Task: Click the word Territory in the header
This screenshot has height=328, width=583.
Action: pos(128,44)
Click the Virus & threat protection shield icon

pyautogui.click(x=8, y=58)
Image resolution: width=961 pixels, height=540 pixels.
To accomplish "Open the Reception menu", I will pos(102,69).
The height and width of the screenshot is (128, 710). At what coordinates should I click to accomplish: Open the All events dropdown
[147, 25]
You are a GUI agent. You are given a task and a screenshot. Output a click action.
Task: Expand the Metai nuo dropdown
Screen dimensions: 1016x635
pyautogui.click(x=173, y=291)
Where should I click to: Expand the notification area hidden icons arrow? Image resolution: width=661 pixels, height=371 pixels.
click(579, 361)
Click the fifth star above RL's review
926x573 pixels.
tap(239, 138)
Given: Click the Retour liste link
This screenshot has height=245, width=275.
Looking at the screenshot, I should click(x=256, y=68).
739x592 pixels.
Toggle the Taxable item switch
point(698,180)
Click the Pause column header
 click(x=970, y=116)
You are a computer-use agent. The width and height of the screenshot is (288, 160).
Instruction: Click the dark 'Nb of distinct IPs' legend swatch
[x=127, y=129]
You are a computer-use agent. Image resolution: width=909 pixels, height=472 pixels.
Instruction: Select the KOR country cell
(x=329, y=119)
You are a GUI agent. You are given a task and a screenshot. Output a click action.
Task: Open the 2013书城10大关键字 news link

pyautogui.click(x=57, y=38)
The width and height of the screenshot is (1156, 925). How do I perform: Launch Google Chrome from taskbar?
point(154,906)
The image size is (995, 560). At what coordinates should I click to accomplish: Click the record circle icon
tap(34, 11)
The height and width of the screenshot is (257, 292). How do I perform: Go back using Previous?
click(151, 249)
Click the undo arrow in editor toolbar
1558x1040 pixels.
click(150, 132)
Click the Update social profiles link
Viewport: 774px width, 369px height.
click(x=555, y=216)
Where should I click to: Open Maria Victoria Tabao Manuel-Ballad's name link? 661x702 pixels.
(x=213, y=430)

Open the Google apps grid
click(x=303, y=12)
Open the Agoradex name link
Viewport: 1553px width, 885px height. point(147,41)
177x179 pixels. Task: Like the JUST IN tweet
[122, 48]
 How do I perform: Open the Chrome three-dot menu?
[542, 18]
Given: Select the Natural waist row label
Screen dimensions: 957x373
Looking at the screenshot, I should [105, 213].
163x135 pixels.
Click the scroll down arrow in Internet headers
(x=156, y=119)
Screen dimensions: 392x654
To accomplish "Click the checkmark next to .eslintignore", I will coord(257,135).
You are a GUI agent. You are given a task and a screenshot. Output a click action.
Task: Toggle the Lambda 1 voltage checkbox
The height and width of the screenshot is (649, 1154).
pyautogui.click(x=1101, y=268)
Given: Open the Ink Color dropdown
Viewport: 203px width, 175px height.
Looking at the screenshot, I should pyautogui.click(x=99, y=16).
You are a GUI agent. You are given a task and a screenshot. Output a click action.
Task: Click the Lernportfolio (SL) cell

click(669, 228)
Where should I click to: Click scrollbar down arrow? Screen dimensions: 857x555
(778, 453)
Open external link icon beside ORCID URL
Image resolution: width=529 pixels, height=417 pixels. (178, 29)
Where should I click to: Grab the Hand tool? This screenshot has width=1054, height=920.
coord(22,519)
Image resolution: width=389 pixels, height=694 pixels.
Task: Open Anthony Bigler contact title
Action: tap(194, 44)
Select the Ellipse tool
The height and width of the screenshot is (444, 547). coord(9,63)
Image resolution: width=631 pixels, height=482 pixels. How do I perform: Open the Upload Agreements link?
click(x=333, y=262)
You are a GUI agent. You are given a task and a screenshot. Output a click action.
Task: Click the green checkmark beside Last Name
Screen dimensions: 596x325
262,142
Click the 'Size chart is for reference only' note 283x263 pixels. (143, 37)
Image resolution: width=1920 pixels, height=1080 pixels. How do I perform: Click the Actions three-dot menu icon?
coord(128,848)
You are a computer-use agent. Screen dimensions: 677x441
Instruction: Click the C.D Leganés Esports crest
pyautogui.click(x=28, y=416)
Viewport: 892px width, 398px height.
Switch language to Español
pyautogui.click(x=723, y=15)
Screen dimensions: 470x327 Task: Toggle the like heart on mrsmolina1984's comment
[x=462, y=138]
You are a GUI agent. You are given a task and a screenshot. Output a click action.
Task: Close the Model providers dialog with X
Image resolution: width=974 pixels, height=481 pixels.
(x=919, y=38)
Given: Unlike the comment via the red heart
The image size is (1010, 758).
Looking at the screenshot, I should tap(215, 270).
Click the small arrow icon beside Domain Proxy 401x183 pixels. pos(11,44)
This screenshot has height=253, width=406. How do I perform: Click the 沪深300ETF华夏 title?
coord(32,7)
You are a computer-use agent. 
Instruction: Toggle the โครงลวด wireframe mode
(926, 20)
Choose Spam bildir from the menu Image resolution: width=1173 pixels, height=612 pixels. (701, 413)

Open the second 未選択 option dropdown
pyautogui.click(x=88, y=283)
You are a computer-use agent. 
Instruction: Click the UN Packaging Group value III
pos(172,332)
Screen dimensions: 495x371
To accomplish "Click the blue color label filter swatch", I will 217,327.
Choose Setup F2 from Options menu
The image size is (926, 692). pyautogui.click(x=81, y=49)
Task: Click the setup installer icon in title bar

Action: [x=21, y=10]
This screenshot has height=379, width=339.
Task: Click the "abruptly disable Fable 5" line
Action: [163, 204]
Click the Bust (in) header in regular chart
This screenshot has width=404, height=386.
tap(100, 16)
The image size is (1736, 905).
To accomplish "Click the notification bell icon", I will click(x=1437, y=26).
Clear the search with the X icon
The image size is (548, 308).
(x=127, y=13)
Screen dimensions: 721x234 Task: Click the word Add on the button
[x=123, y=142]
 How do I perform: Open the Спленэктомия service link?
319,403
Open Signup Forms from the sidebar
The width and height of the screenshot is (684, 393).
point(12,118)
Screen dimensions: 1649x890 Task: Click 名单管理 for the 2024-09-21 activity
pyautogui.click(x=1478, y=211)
━━━━━━━━━━
TASK GOAL
Select all lines in the listing that include the word "with".

YOUR RESPONSE
Task: Close the Model providers dialog with X
Clear the search with the X icon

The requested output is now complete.